- _Consignes_:
A) D'après le texte sur les réfugiés de Nauru, quelle somme le Cambodge a-t-il empochée grâce à l'accord bilatéral signé en septembre 2014 ?
B) Rédigez la suite du texte sur les réfugiés de Nauru, à partir de sa dernière phrase.

- _Texte de la page_:
· · ·
Mais, même s’ils sont reconnus réfugiés, les migrants arrivés illégalement n’ont pas le droit de s’installer en Australie. Une nouvelle «opportunité» est offerte aux réfugiés de Nauru : Canberra les invite à s’installer au Cambodge, pays qui a empoché 40 millions de dollars (28,8 millions d’euros) grâce à un accord bilatéral signé en septembre 2014. Un premier groupe de réfugiés pourrait bientôt quitter Nauru pour Phnom Penh.
Dans une lettre dont le contenu a été révélé par des médias australiens, l’Australie promet «un pays sûr, sans persécution et violence, (…) sans chiens errants», l’école pour les enfants, une assurance santé. L’accord a été vivement critiqué. L’ONU accuse l’Australie de manquer aux obligations liées à la convention sur les réfugiés de 1951. «Il est essentiel que les pays ne transfèrent pas ailleurs leur responsabilité sur la question des réfugiés», a réagi le HCR. Selon les ONG, l’Australie peine à trouver des volontaires pour partir au Cambodge.
· · ·
- _Matériel fourni_:
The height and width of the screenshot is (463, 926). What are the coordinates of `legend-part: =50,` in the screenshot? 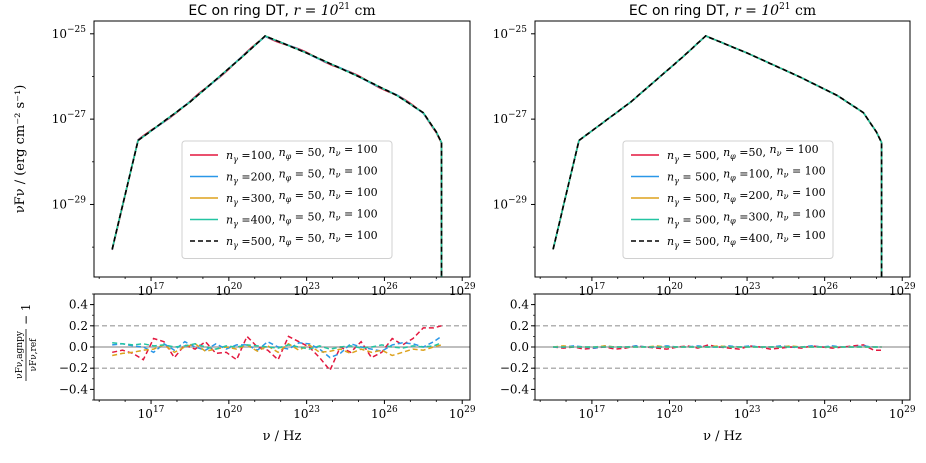 It's located at (753, 152).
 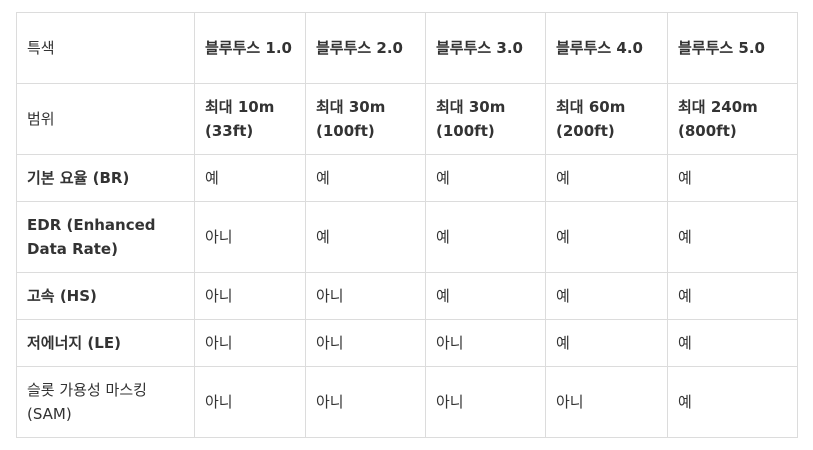 I want to click on feature-label-cell: 범위, so click(x=106, y=119).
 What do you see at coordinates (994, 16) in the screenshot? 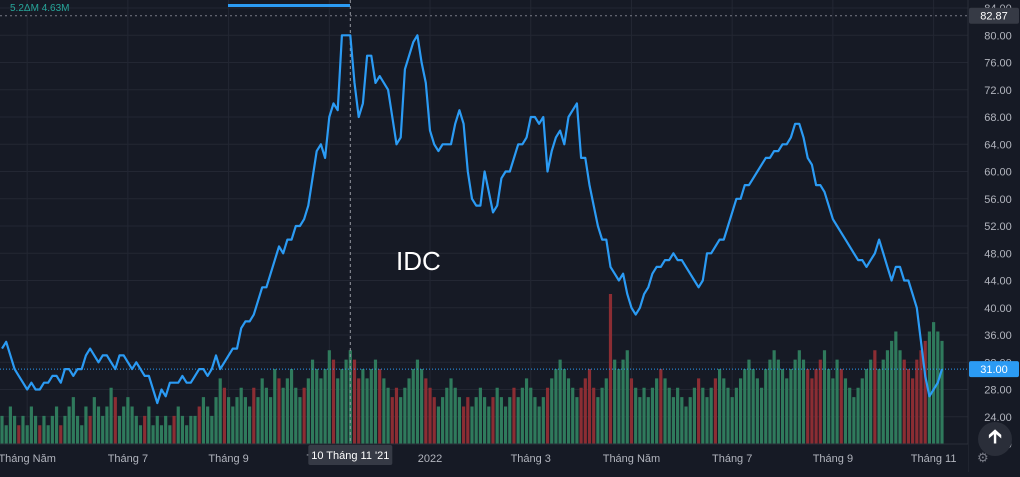
I see `high-price-label-bg` at bounding box center [994, 16].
· · ·
- _Réponses par tâche_:
A) Le Cambodge a empoché 40 millions de dollars, soit 28,8 millions d'euros.

B)
Pourtant, Nauru n’a rien d’un havre de paix. Une enquête lancée par le gouvernement, après des accusations d’une ONG, a confirmé des allégations de viols, d’abus sexuels sur mineurs dans le centre de Nauru, où étaient détenues en mars 718 personnes, dont 103 enfants. Des gardes auraient échangé de la marijuana contre des faveurs sexuelles. Les demandeurs d’asile s’abstiendraient de déposer plainte en cas de violences, inquiets pour leur statut de réfugié.
Peu avant la publication de cette enquête, Juan Ernesto Mendez, le rapporteur spécial de l’ONU sur la torture, accusait l’Australie de ne pas respecter les règles internationales, en détenant des demandeurs d’asile. Ces pratiques «néfastes» peuvent causer des traumatismes aux enfants, a dénoncé M. Mendez. Mais il en faut plus pour impressionner Tony Abbott. «Je crois vraiment que les Australiens en ont assez de recevoir des leçons des Nations unies», a-t-il réagi. Stopper le trafic organisé par les passeurs, c’est, selon lui, faire preuve «d’humanité, de compassion, de décence».
Pour Paul Power, président du Conseil australien pour les réfugiés, la politique de M. Abbott n’a rien d’un succès. «Il est fort probable que les demandeurs d’asile qui se sont vu refuser l’entrée en Australie soient ailleurs, dans des conditions très précaires, risquant leur vie pour trouver une protection.» Les bateaux n’ont pas été stoppés : «C’est juste qu’on leur refuse l’entrée en Australie » Une embarcation transportant des migrants a ainsi été renvoyée au Vietnam, sans leur laisser une chance de remplir convenablement leur demande d’asile», dénonce-t-il.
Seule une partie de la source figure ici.